I want to understand what may be causing the search queue to fill up even with load as less as 1k requests in 10 seconds.

Note:
Upon load testing, I've also noticed if run 3 tests in a row with the same load (1k requests ramped up in 10 seconds), the first request fills up the queue to about 500, half it's limit. When I ran the second test right after the first one finished, it queued up till about 800 and the third one crossed 1k limit almost as quickly as it ran.
I'm exploring caching/memory cleanups while writing this post to understand what may be at play here?
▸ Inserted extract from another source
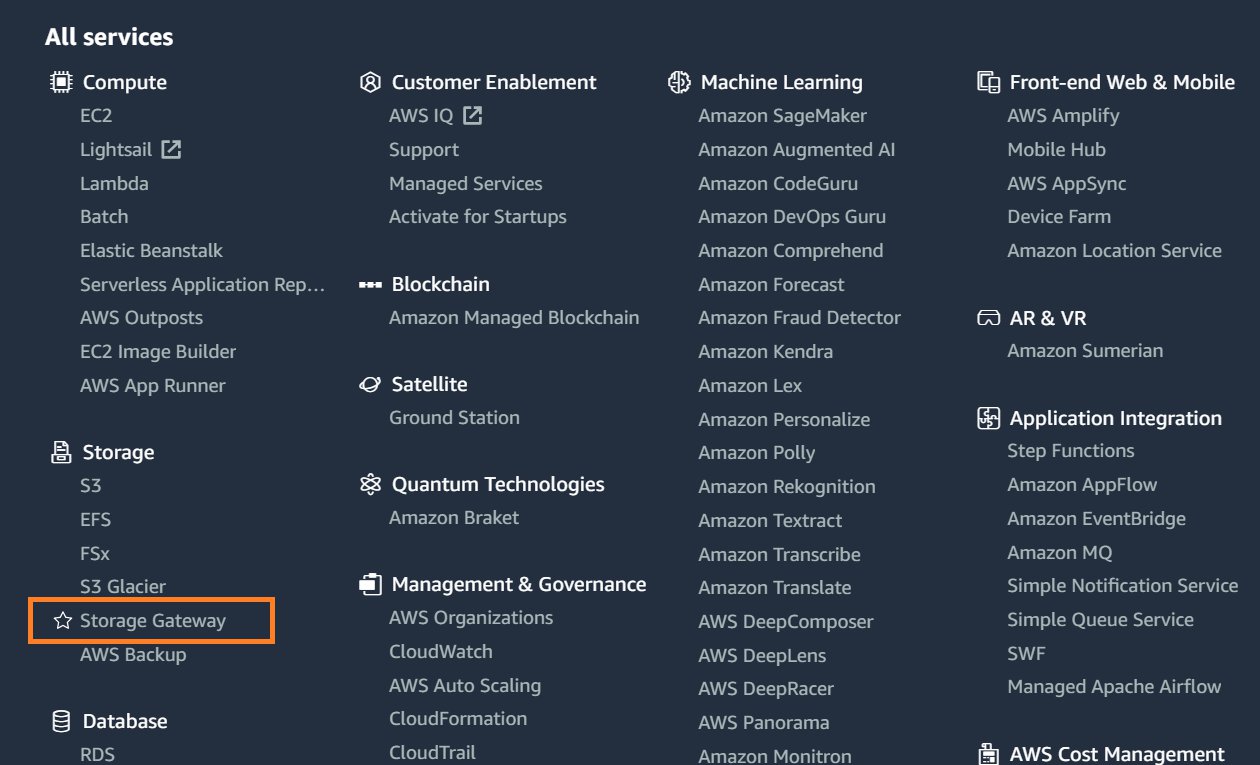Click the Application Integration icon
Screen dimensions: 1260x765
tap(988, 418)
Ideally - I'm load testing my system to serve up to 50k requests a minute. I want to understand if I'm hitting the cluster limit or are there still scope of improvements in my mapping/queries?

My use case is search heavy.

Christian_Dahlqvist · September 13, 2023, 7:22am

You have left out some important information:

Which version of Elasticsearch are you using?
How much RAM does each node have? How large is the heap?
What is the size of the indices and shards you are querying? How many primary shards do the indices have? Do you have a replica enabled?
Are you indexing new data or performing updates? If so, do you do so evenly over time or at specific times?
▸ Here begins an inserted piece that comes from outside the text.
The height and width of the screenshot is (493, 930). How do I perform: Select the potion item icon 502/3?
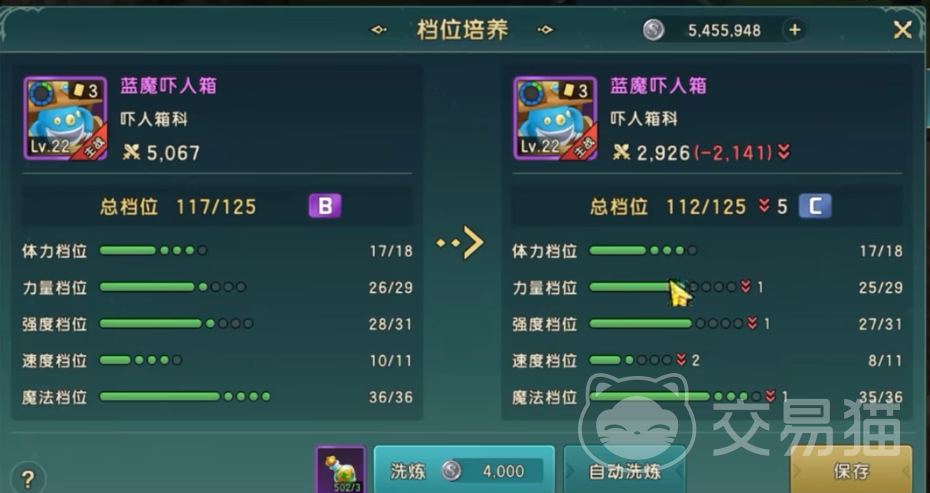tap(340, 470)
cosmos_roeba · September 13, 2023, 7:46am

Right, here you go.

Elastic version: 6.8.0
Lucene version: 7.7.0
Ram/node: 8Gb
Heap/instance: 4Gb
Index size (avg): 600 mb
Shard size: 95 mb (replica enabled)

At the moment, we have 3 shards per index with replica enabled. Although we've reproduced same results with 1 shard and 5 shards per index as well.
New data is added at a low frequency per day - about 1k-1.5k per day evenly divided by cron jobs every hour. Hardly any updates to the existing data.

Christian_Dahlqvist · September 13, 2023, 7:58am

I would recommend the following:

Change the indices, which are very small, to only have 1 primary shard. Anything more is a waste of resources and will reduce performance.
Upgrade to the latest version of Elasticsearch. Version 6.8 is very old and has been EOL a long time.
You data size is small enough to comfortable fit in the operating system page cache, so that is all good. If you add more data, ensure this is the case as it means you will not be limited by disk I/O. Ensure that all RAM on the nodes are exclusively available to Elasticsearch.
Before benchmarking, make sure you forcemerge each index to to a single segment.

When you benchmark, start with a benchmark at a lower concurrency level, e.g. 100 queries/second, without any indexing taking place. Do not immediately jump to what you want to achieve. Keep track of the latencies experienced. If these are acceptable, run the test multiple times and gradually increase the concurrency, e.g. increase by 100 at a time. This will allow you to see clearly at which point your latencies get too long and you have exceeded what your small cluster can handle. At that point try to increase CPU allocation and see what difference that makes. Make sure queries are evenly distributed across the nodes in the cluster.

Once you have optimised the query performance you can start adding updates and indexing and see what impact this has. As forcemerging down to a single segment can help performance it may be beneficial to apply changes less frequently and forcemerge after every batch of updates.

Note that 2CPU cores per data node is very little and may not be sufficient

cosmos_roeba · September 13, 2023, 9:26am

Thank you for such prompt responses Christian. Let me try the suggested approach.

Also, as my use case of having partial search on a key would not be changing anytime soon. And new data will also be getting indexed everyday going forward. I’m using n-gram with (min:3, max 10). I’d like to know if there is a better better way to do partial searches altogether? Because as the throughput increases, queue starts filling up and the response time increases marginally. I’d like to make sure queries and mappings are not playing any more part in this bottleneck before moving ahead with architecture level upgrades

Christian_Dahlqvist · September 13, 2023, 9:52am

In recent versions of Elasticsearch you have a new wildcard field type that uses ngrams behind the scenes and makes wildcard queries faster. I would recommend you upgrade so you can use this as it seems to fit your use case. Partial searches through ngrams or wildcard queries will always be slower than straingt term lookups as more computation work is required, so while you can optimise these they will still have an impact.

system · October 11, 2023, 9:53am

This topic was automatically closed 28 days after the last reply. New replies are no longer allowed.